SHORT TASK »
List every activity the Big Data and Hadoop passage attributes to the two startup companies it names.

Big Data is a term which is making waves around the world and People say its going to change the way Business is being done today.
Cloud Computing will change the way computing is done and Big Data is going to change the way business is done today.
One of the Big Data technology i.e Hadoop is well accepted now for managing and processing this so called Big Data.I am not going to discuss more on Big Data or Hadoop now but here I am going to just compare some learning tools to learn Big Data and Hadoop and related technologies.
As I know there are two startup companies ( may be more are there) which are doing a lot of development on Hadoop technology, one is http://www.cloudera.com and another is http://hortonworks.com/.These two companies are developing many hadoop related software tools for making it easier to use and develop applications on them and writing most of the hadoop codes and donating to the Hadoop opensource technologies.
These companies provide tools to be downloaded and use for hadoop educational purposes.

COLLECTED MATERIAL »

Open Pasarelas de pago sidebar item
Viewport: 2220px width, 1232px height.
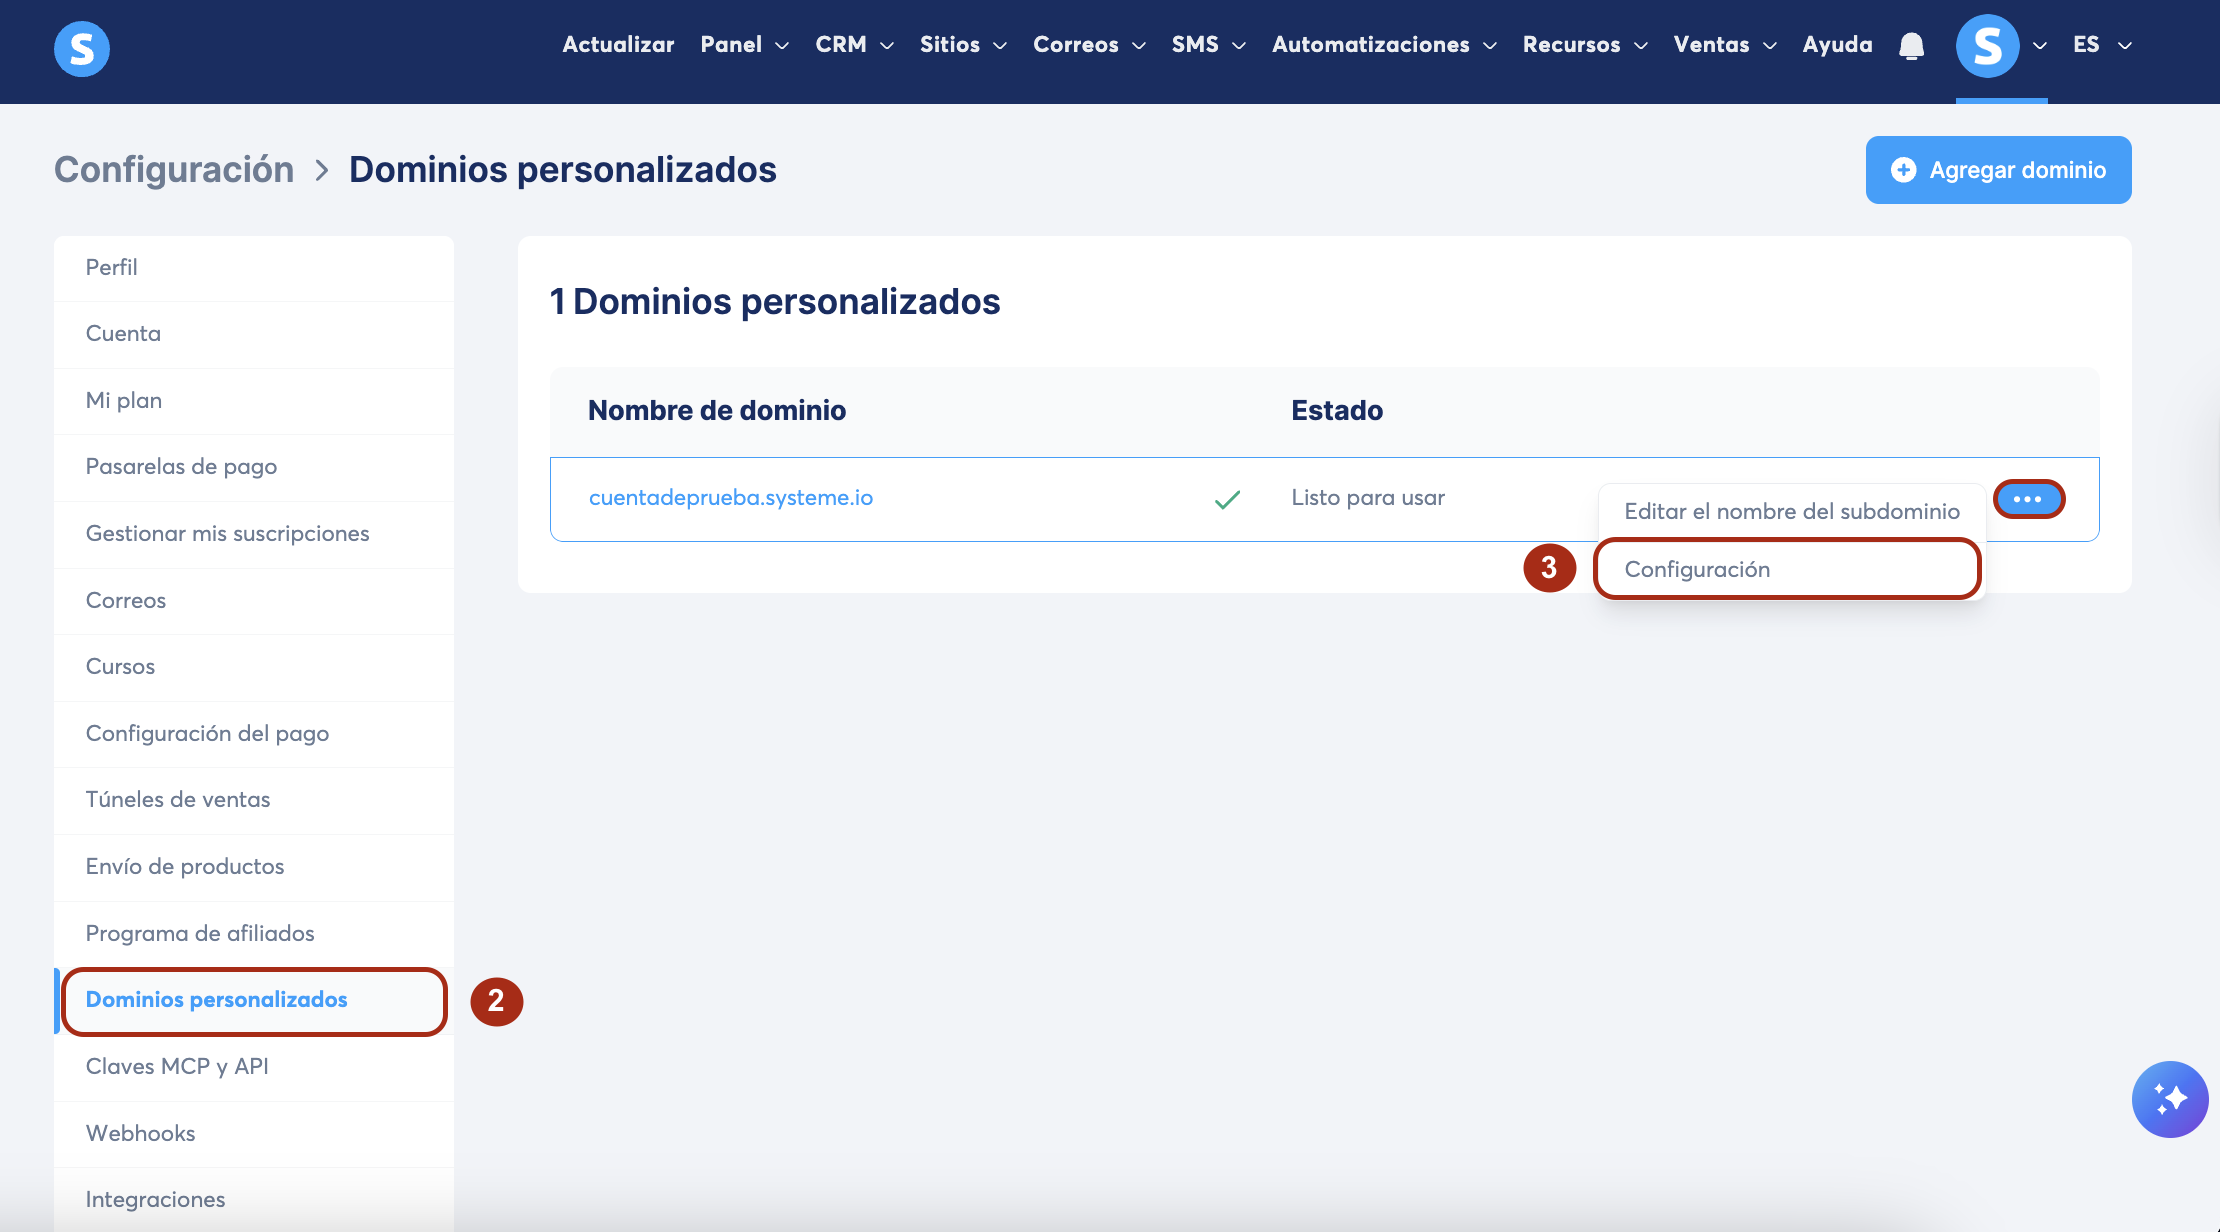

EXERCISE ANSWER »
- Doing a lot of development on Hadoop technology
- Developing many Hadoop-related software tools to make it easier to use Hadoop and develop applications on it
- Writing most of the Hadoop code
- Donating that code to the Hadoop open-source technologies
- Providing tools that can be downloaded and used for Hadoop educational purposes